Part 8 of the DC/OS 101 tutorial

IMPORTANT: Tutorials are intended to give you hands-on experience working with a limited set of DC/OS features with no implied or explicit warranty of any kind. None of the information provided—including sample scripts, commands, or applications—is officially supported by Mesosphere. You should not use this information in a production environment without independent testing and validation.

Welcome to part 8 of the DC/OS 101 Tutorial.

Prerequisites

Objective

In this session, you will scale your application to multiple instances and learn how internal and external services choose which instance to use once the application has been scaled.

Steps

Load-balancers decide which instance of an app internal or external services should use. With DC/OS, you have two different built-in load-balancer options:

  1. Marathon-LB
  2. Named VIPs.

You have already explored these load balancing mechanisms in the context of service discovery, and in a previous tutorial you used Marathon-LB to publicly expose app2. Now let’s explore them a bit more.

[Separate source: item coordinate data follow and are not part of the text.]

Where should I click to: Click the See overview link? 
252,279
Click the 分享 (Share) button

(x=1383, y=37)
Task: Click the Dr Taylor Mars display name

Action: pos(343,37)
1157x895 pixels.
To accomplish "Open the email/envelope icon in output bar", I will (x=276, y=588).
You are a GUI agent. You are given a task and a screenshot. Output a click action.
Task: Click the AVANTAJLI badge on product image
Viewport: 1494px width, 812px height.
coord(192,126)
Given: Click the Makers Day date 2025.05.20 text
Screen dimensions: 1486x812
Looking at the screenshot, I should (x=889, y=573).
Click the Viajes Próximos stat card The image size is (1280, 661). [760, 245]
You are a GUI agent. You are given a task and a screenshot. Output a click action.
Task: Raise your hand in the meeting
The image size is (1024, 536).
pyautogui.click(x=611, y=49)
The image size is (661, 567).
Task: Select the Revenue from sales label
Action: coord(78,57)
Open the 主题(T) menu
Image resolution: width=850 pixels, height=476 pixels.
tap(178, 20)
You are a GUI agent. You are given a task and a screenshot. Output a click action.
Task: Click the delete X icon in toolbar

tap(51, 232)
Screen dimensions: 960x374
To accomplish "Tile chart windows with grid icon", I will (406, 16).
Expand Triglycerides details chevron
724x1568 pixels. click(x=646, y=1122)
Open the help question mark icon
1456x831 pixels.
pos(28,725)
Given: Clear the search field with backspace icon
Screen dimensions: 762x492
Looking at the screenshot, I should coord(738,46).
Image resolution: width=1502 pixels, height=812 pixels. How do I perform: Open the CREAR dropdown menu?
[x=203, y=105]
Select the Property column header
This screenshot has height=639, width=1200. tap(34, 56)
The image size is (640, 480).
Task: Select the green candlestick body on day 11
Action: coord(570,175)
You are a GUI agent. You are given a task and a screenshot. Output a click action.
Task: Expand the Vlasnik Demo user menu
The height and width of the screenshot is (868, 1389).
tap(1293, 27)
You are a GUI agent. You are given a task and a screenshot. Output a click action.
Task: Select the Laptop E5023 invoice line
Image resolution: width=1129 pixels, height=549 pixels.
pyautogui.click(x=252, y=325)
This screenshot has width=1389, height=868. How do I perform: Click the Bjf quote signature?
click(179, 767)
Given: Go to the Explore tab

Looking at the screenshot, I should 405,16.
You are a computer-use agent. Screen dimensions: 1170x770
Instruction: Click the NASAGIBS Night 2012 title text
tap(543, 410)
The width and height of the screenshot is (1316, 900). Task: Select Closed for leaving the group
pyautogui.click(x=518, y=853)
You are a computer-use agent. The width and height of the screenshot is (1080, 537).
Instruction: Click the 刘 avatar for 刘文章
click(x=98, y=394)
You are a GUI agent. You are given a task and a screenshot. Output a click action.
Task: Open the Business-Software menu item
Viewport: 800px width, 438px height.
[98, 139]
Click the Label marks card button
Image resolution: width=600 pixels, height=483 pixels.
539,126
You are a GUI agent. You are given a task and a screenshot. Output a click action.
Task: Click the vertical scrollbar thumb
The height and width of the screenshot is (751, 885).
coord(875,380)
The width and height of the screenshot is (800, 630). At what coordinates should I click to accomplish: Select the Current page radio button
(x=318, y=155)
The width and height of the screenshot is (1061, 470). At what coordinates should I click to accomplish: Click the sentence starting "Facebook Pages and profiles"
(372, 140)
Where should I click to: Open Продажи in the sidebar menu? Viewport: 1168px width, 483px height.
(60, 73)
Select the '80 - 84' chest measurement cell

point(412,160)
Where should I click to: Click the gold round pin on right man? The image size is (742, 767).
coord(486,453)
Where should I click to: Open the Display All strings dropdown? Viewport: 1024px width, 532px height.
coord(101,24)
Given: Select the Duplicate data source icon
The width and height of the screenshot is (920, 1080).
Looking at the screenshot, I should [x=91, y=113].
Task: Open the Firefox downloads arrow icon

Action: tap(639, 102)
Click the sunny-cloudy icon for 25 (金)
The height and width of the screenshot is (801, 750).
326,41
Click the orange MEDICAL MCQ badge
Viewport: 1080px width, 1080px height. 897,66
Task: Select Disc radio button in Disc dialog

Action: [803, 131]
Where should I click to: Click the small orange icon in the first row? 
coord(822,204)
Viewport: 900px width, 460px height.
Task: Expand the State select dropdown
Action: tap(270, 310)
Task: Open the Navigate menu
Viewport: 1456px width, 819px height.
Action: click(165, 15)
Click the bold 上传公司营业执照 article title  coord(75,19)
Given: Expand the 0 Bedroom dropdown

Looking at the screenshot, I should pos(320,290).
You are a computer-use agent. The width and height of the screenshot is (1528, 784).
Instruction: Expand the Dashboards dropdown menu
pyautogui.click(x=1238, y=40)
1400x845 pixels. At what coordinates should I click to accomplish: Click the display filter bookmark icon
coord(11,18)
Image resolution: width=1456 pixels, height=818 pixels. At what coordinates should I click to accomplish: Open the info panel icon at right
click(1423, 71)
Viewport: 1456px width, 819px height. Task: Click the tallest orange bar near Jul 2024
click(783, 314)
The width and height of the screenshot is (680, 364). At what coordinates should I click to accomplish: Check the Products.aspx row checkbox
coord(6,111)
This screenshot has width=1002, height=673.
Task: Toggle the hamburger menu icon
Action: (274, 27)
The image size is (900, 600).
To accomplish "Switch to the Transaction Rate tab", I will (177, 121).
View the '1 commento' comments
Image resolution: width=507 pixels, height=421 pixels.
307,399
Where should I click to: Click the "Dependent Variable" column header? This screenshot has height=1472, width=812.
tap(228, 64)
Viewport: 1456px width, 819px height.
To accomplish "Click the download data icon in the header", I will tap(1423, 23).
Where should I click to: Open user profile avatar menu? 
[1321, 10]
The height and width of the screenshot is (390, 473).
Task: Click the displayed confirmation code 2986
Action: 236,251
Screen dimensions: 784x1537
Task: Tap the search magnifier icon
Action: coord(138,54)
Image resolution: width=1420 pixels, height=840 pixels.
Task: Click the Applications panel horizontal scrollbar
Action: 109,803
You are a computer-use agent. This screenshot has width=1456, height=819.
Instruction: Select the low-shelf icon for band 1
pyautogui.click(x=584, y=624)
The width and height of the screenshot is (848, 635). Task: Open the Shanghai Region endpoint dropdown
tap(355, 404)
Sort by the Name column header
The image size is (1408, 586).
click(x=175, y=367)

  • First, scale app2 to two instances:

    dcos marathon app update /dcos-101/app2 instances=2

  • Marathon-LB

    • Check app2 as before via http://<public-node>10000. When you do this repeatedly you should see the request being served by different instances of app2.
    • You can also check the Marathon-LB stats via http://<public-node>:9090/haproxy?stats
  • Named VIPs

    • SSH to the leading master node: dcos node ssh --master-proxy --leader

    • Use curl to get the raw HTML output from the app:

      curl dcos-101app2.marathon.l4lb.thisdcos.directory:10000

      When you do this repeatedly you should see the request being served by different instances.

  • Scale app2 back to one instance:

    dcos marathon app update /dcos-101/app2 instances=1

Outcome

You used Marathon-LB and VIPs to load balance requests for two different instances of your app.

Deep Dive

Consider these features and benefits when choosing the load balancing mechanism.

  • Marathon-LB is a layer 7 load balancer that is mostly used for external requests. It is based on the well-known HAProxy load balancer and uses Marathon’s event bus to update its configuration in real time. Being a layer 7 load balancer, it supports session-based features such as HTTP sticky sessions and zero-downtime deployments.
  • Named VIPs are a layer 4 load balancer mechanism used for internal TCP traffic. As they are tightly integrated with the kernel, they provide a load balanced IP address which can be used from anywhere within the cluster.